The Gate is not a theatre I'd been to before, more fool me, and it's a brilliant little space that this production makes super use of. With much of the room sprayed Barbie pink and lit by multicoloured neon tubes it's instantly clear that this is going to be an inventive affair and it absolutely delivers on that early promise. Jacob Hughes' design is clever without being distractingly flashy and the way the performance space is laid out - the audience more or less in the round with 'stages' in the middle and, elevated, at either end - is really well thought through. Anna Watson's lighting is a joy throughout, including an incredibly effective pitch black segment. Ola Ince's direction is spot on. And whoever decided that the sort-of-interval should come with free tea/coffee and biscuits (Party Rings no less!) deserves a special award at the Oliviers this year.

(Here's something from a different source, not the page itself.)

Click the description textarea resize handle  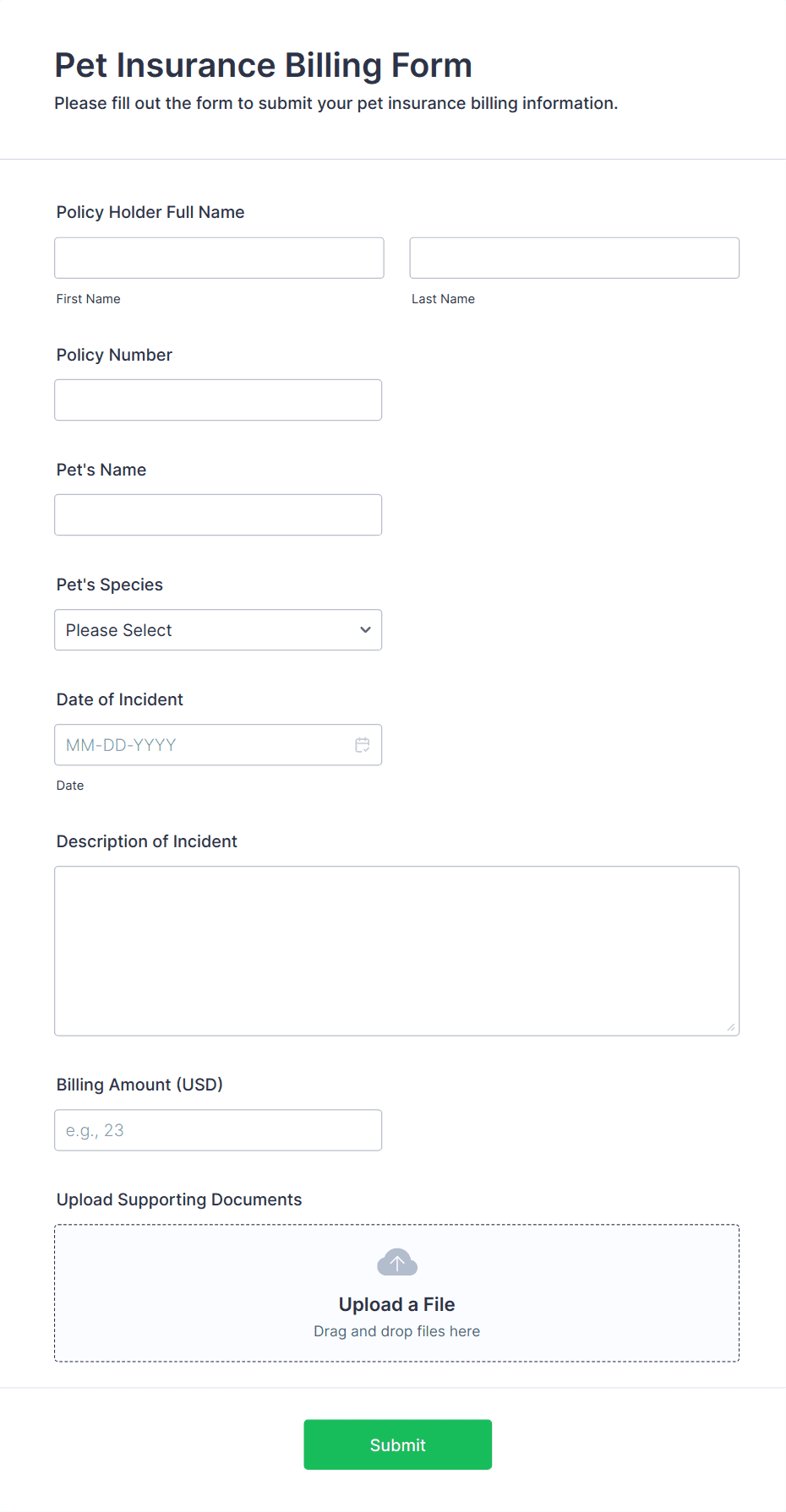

This piece would be nothing - literally and rhetorically - without the sublime Nina Bowers though; the firecracker performer taking on the unenviable task of playing all 19 (!) characters. It's a feat of performance that it's just thrilling to watch up close. Each character has a distinct personality which never, ever relaxes into stereotype and it's incredible that Bowers is as effective as both male and female characters of all races and none. She is supremely charismatic, charming and chameleon-y and I will be supremely aggrieved if this is the last I hear of her. She deserves to be a superstar.

Twilight: Los Angeles, 1992 is a little gem of a production and an incredibly deft piece of theatre. If you're in any way interested in social justice, verbatim theatre or, like, being a human person then you should see it. Go for the Party Rings, stay for the drama.

Twilight: Los Angeles, 1992 is at the Gate Theatre until February 3rd.